Hoopla!

Hello, world! My name is Michael R. Crusoe; I’m a Research Software Engineer in C. Titus Brown’s laboratory for Data Intensive Biology at the University of California, Davis in the department of Population Health and Reproduction. This blog will be my primary communication outlet for my work with the Common Workflow Language project.

Background

The CWL began in July 2014 in Boston, MA, USA at the codefest preceding the Bioinformatics Open Source Conference. John Chilton, from the Galaxy Team, approached Nebojša Tijanić of Seven Bridges Genomics, about workflow interoperability. They were quickly joined by Peter Amstutz from Curoverse, Hervé Ménager from the Pasteur Institute and by myself.

As a bioinformatics tool developer I knew the burden that is attempting to keep up deep integration for all the various bioinformatics processing platforms out there. I had complained to John Chilton several times before about how unrealistic it was to expect scientific tool authors to describe their tools to each system separately. When I saw the group forming I jumped at the chance to promote a portable way to describe how to run command line tools.

While I take no credit for it, I am very proud that the working group that grew around the CWL released their second draft at this year’s BOSC and it was my pleasure to present the work of the team at the conference.

Funding

Now that the group has established itself and we are attracting even more projects who want to work with us, it is time for the group to mature and grow. At BOSC this year I was vocal and open about the fact that there was no specific funding for the CWL as a project. To my delight leadership from both Curoverse and Seven Bridges Genomics reached out to see what could be done. I am happy to announce that Curoverse has written myself, John Chilton, and Carrie Ganote (Indiana University, Bloomington) into their recently submitted Phase II SBIR proposal. On a more immediate basis SBG has given UC Davis an unrestricted gift to support me working full time on the project for the next six months.

Working with Brandi Davis-Dusenbery, Scientific Program Manager at SBG, I developed both a set of six month goals for the project and a longer term vision:

Six Month Plan

  1. Continuation of the working group meetings held online every 2-3 weeks.
  2. CWL workshop at the Festival of Genomics, California on November 3rd.
  3. CWL codefest in Santa Clara on November 4th.
  4. I’ll be meeting with the Agave Platform team in November to see about harmonizing our efforts.
  5. One to three additional meetups, workshops, or hackathons.
  6. A baseline sustainability report on the project will be written and used to further prioritize plans.
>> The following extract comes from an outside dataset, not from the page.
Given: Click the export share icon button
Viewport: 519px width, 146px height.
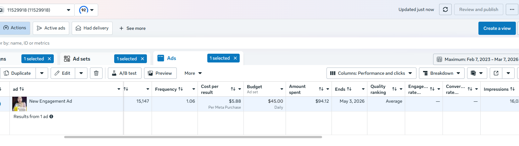Looking at the screenshot, I should click(x=496, y=73).
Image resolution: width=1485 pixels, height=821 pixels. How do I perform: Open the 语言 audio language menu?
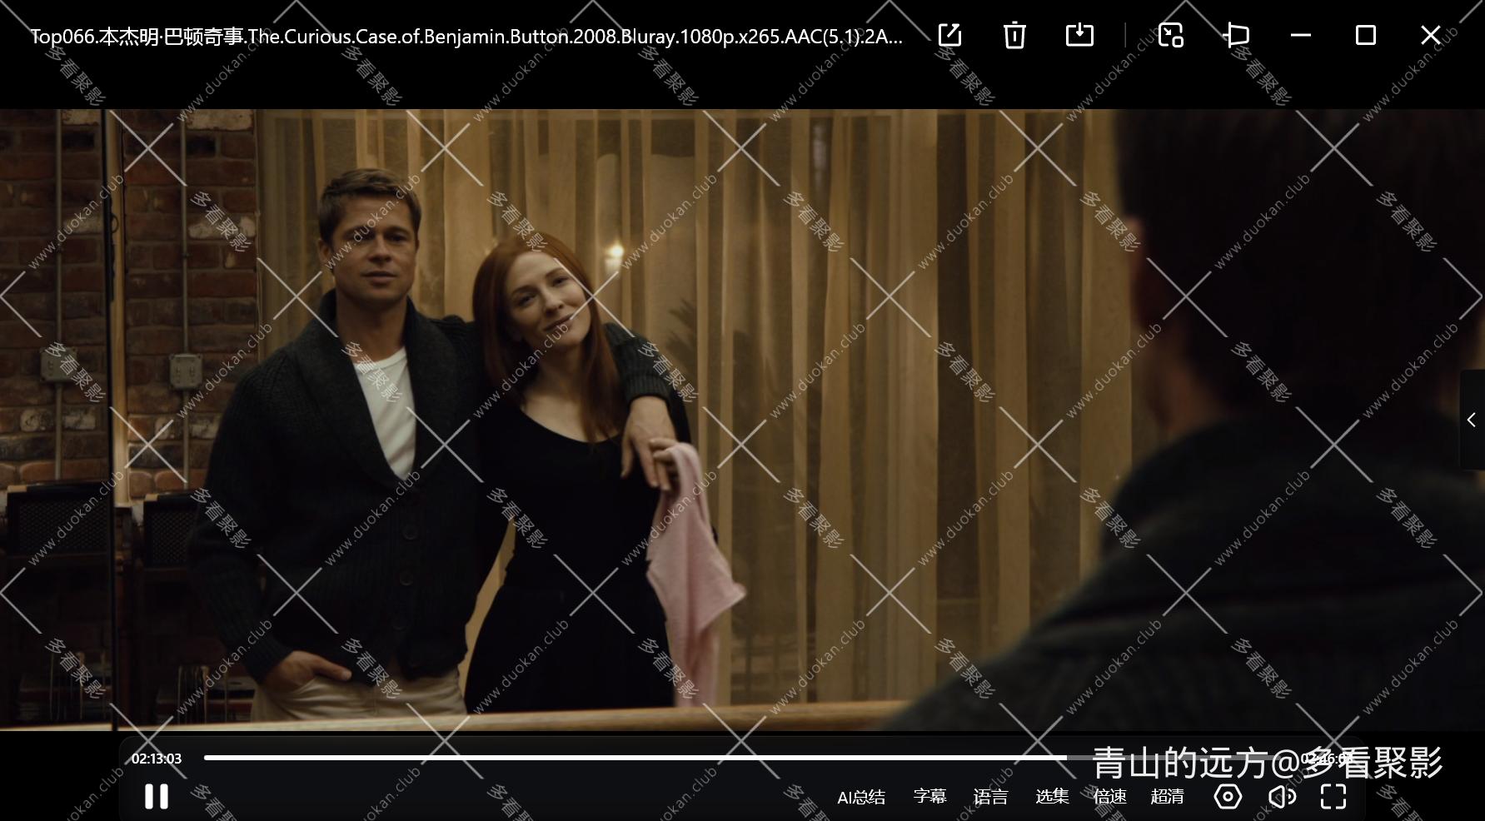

This report will follow in spirit the Criteria-based assessment of the khmer suite. In addition, specific community engagement metrics will be reported.

Group goals:

1. A system of project governance is agreed upon and set up through a community-centered process.
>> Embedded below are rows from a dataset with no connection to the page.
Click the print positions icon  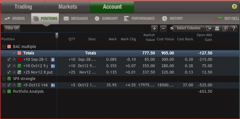point(217,28)
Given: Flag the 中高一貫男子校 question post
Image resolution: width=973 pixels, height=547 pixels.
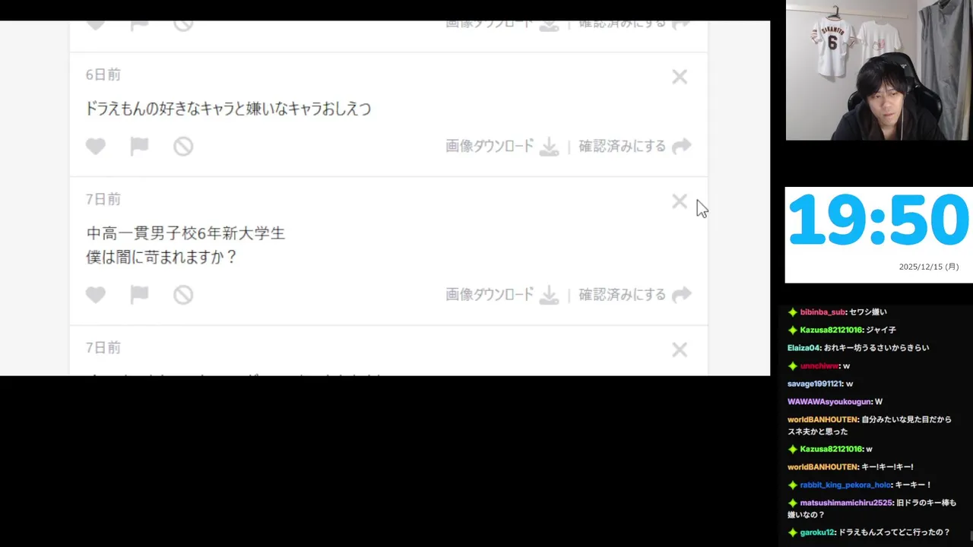Looking at the screenshot, I should click(x=139, y=295).
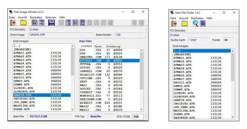Sort by the unsortiert column header
247x129 pixels.
click(86, 46)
  • A US charitable foundation is set up and it owns assets on behalf of the community as directed by the new shared governance structure.
  • This foundation is able to provide direct support to contributors from donated funds and/or funds raised through competitive grant applications.
  1. Version 1 of the specification is released.
  • A process for defining extensions is agreed upon.
  1. At least 3 implementations of CWL are available and input from groups implementing the spec is incorporated to the specification as extensions.
  2. A manuscript or position paper describing CWL is formalized and ready for submission to a peer-reviewed journal.
  3. A robust validator is available
  4. User-facing guides on tool and workflow description are grown via several collaborative tech events (codefests, hackathons, site visits, workshops) where community members teach/work with newcomers on some aspect of the CWL. These events include dedicated time and space to execute on lessons learned by updating documentation, issue tracker management, specification & implementation work.
  5. A simple dashboard is built that lists the number of tools (workflows) described in using the CWL on the main page of the CWL. Other dashboards show how these tool descriptions’ tests (in the form of workflows) are passing on the various implementations. The implementations themselves are also regularly tested using a conformance suite.

Long Term Goals

  1. CWL Workflows are the preferred way to fulfill the now-ubiquitous journal and funder requirements for computational reproducibility and reusability in the life sciences and beyond. (supplying a CWL compliant workflow version fulfills journal requirements for reproducibility and fast-tracks publications)
  2. Scientific tool authors ship CWL tool definitions as a matter of course. Most of them are made automatically when the authors use standard libraries. For some tools the community provides the definitions. Regardless of the source, the CWL tool definitions are shipped alongside each tool when installed using the major end-user package managers (Debian, RedHat, Conda, LinuxBrew).
  3. Workflow authors/users have a variety of tools to create, edit, and visualize workflows; both standalone as part of complete workflow systems.
  4. What constitutes a valid workflow/tool description is non-controversial. Automated checkers and community support are widely available.
  5. Certifications of compliance are issued to conformant platforms in an automated fashion.
  6. The CWL Project has a perfect score using the Software Sustainability Institute’s criteria-based software evaluation.
  7. The regular participants in the CWL project and leadership are diverse both by demographics (with global demographics as the target) and by skillset / field / role.